In recent years Calyx has embarked on a relentless acquisition strategy, acquiring Entropy for €4m, the UK Matrix Group for €60m and recently Mentec for €16m.
Under the terms of the acquisition of Calyx by Stornaway, each holder of cancellation shares will receive 101 pence in cash per cancellation share, representing a premium of 23.9pc to the closing price of 81.5 pence per Calyx share on 12 March last.
Calyx will ultimately be owned by the existing Calyx management team and venture capital firm Alchemy Investment Plan.
“The acquisition price of 101 pence represents a healthy premium to the Calyx share price prior to the company entering an offer period and provides shareholders with the opportunity to realise their holdings in full, for cash and free of dealing costs,” said Healy. “The management team is looking forward to taking on the challenges that lie ahead as a private company.”
The Calyx directors have been advised by Davy Stockbrokers and will unanimously recommend to shareholders to vote in favour of the deal.

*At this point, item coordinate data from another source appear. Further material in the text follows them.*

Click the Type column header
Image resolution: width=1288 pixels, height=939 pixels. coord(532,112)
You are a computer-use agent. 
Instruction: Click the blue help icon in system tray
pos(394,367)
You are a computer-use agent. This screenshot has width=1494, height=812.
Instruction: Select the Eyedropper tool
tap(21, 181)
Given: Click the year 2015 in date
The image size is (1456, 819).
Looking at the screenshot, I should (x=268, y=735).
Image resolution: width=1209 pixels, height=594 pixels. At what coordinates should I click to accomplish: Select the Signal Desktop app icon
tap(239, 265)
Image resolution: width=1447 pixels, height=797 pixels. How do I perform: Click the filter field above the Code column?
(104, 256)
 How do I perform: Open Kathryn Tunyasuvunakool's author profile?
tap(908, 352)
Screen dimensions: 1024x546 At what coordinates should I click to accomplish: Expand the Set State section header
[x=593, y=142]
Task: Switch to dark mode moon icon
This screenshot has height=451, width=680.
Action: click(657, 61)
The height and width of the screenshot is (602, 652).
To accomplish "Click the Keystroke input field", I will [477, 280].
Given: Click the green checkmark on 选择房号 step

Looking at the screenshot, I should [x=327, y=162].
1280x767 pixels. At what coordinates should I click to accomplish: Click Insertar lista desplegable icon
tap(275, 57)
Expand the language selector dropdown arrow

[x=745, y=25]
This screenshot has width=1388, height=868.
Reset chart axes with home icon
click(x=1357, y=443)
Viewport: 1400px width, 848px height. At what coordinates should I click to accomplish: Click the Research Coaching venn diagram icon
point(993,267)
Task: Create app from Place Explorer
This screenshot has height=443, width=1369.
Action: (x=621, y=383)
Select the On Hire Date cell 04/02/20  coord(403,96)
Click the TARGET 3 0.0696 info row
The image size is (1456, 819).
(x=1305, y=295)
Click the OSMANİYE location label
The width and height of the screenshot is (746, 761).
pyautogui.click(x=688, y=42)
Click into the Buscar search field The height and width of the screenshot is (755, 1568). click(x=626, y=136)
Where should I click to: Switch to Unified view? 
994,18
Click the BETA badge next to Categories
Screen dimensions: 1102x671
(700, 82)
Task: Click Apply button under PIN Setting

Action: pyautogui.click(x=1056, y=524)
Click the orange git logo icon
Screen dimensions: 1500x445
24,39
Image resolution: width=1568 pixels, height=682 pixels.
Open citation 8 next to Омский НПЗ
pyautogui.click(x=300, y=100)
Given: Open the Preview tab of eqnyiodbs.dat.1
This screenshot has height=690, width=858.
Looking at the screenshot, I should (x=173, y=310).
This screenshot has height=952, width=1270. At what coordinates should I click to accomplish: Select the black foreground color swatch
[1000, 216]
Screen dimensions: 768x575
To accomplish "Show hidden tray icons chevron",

Stornaway has already received letters of intent to vote in favour of the scheme from 23.8pc of institutional shareholders that account for 16.5m Calyx shares.
“The independent directors have given this matter careful consideration,” said Gary Kennedy, director of Calyx.
“We have concluded that the acquisition, which allows shareholders to realise their holdings in full for cash, is in the best interests of Calyx shareholders and is fair and reasonable. We will be recommending Calyx shareholders vote in favour of the acquisition and the scheme,” he said.